### Exercise description:
Give back every entry, copied exactly.

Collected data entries
--
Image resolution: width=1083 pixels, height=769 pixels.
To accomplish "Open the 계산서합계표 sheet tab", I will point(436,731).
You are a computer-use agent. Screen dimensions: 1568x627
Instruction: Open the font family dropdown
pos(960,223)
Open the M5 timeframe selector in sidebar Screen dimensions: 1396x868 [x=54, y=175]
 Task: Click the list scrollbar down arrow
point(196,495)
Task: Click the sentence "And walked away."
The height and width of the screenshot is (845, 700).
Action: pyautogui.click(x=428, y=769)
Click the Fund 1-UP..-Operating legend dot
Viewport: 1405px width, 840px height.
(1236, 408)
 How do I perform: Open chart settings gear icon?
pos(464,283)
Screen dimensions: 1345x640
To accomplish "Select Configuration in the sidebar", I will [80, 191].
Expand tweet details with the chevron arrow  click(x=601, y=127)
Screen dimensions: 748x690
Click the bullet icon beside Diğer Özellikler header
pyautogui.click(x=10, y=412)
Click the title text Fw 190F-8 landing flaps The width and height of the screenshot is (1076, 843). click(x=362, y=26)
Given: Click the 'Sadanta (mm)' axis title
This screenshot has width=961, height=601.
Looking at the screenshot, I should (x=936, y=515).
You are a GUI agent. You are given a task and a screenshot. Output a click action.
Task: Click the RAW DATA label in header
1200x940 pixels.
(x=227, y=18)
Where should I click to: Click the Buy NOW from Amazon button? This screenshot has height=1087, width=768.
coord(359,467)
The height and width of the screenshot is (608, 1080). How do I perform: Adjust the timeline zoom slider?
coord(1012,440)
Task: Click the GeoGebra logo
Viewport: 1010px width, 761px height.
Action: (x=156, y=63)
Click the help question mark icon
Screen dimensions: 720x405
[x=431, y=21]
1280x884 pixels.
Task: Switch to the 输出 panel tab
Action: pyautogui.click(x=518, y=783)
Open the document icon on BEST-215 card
--
### Problem solution:
Image resolution: width=1083 pixels, height=769 pixels.
To accomplish "Open the 계산서합계표 sheet tab", I will point(436,731).
You are a computer-use agent. Screen dimensions: 1568x627
Instruction: Open the font family dropdown
pos(960,223)
Open the M5 timeframe selector in sidebar Screen dimensions: 1396x868 [x=54, y=175]
 Task: Click the list scrollbar down arrow
point(196,495)
Task: Click the sentence "And walked away."
The height and width of the screenshot is (845, 700).
Action: pyautogui.click(x=428, y=769)
Click the Fund 1-UP..-Operating legend dot
Viewport: 1405px width, 840px height.
(1236, 408)
 How do I perform: Open chart settings gear icon?
pos(464,283)
Screen dimensions: 1345x640
To accomplish "Select Configuration in the sidebar", I will [80, 191].
Expand tweet details with the chevron arrow  click(x=601, y=127)
Screen dimensions: 748x690
Click the bullet icon beside Diğer Özellikler header
pyautogui.click(x=10, y=412)
Click the title text Fw 190F-8 landing flaps The width and height of the screenshot is (1076, 843). click(x=362, y=26)
Given: Click the 'Sadanta (mm)' axis title
This screenshot has width=961, height=601.
Looking at the screenshot, I should (x=936, y=515).
You are a GUI agent. You are given a task and a screenshot. Output a click action.
Task: Click the RAW DATA label in header
1200x940 pixels.
(x=227, y=18)
Where should I click to: Click the Buy NOW from Amazon button? This screenshot has height=1087, width=768.
coord(359,467)
The height and width of the screenshot is (608, 1080). How do I perform: Adjust the timeline zoom slider?
coord(1012,440)
Task: Click the GeoGebra logo
Viewport: 1010px width, 761px height.
Action: (x=156, y=63)
Click the help question mark icon
Screen dimensions: 720x405
[x=431, y=21]
1280x884 pixels.
Task: Switch to the 输出 panel tab
Action: pyautogui.click(x=518, y=783)
Open the document icon on BEST-215 card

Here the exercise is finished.